I think the CCIE needs to adopt a Continuing Professional Education (CPE) route for recertification.

I can hear many of you out there now jeering me and saying that it’s a dumb idea.  Hear me out first before you totally dismiss the idea.

Many respected organizations that issue credentials have a program that records CPEs in lieu of retaking certification exams.  ISACA, (ISC)^2, and even the American Bar Assoication use continuing education programs as a way of recertifying their members.  If so many programs use them, what is the advantage?

CPEs ensure that certification holders are staying current with trends in technology.  It forces certified individuals to keep up with new advances and be on top of the game.  It rewards those that spend time researching and learning.  It provides a method of ensuring that a large percentage of the members are able to understand where technology is headed in the future.

There seems to be some hesitation on the part of CCIEs in this regard.  Many in the NetVet reception told me outright I was crazy for thinking such a thing.  They say that the only real measure of recertification is taking the written test.  CCIEs have a blueprint that they need to know and they is how we know what a CCIE is.  CCIEs need to know spanning tree and OSPF and QoS.

Let’s take that as a given.  CCIEs need to know certain things.  Does that mean I’m not a real CCIE because I don’t know ATM, ISDN, or X.25?  These were things that have appeared on previous written exams and labs in the past.  Why do we not learn them now?  What happened to those technologies to move them out of the limelight and relegate them to the same pile that we find token ring and ARCnet?  Technology advances every day.  Things that we used to run years ago are now as foreign to us as steam power and pyramid construction.
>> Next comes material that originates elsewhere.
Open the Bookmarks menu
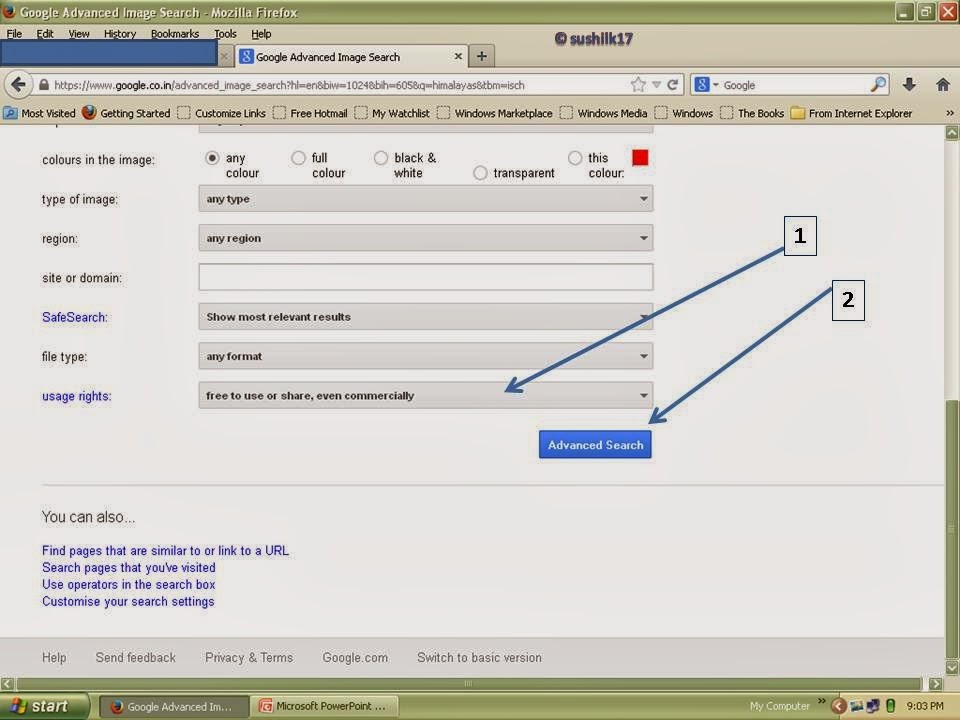 click(x=175, y=33)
If the only true test of a CCIE is to recertify on things they already know, why not make them take the lab exam every two years to recertify?  Why draw the line at simple multiple choice guessing?  Make them show the world that they know what they’re doing.  We could drop the price of the lab for recertification.  We could offer recert labs in other locations via the remote CCIE lab technology to ensure that people don’t need to travel across the globe to retake a test.  Let’s put some teeth in the CCIE by making it a “real” practical exam.

Of course, the lab recert example is silly and a bit much.  Why do we say that multiple choice exams should count?  Probably because they are easy to administer and grade.  We are so focused on ensuring that CCIEs retrain on the same subjects over and over again that we are blind to the opportunity to make CCIEs the point of the spear when it comes to driving new technology adoption.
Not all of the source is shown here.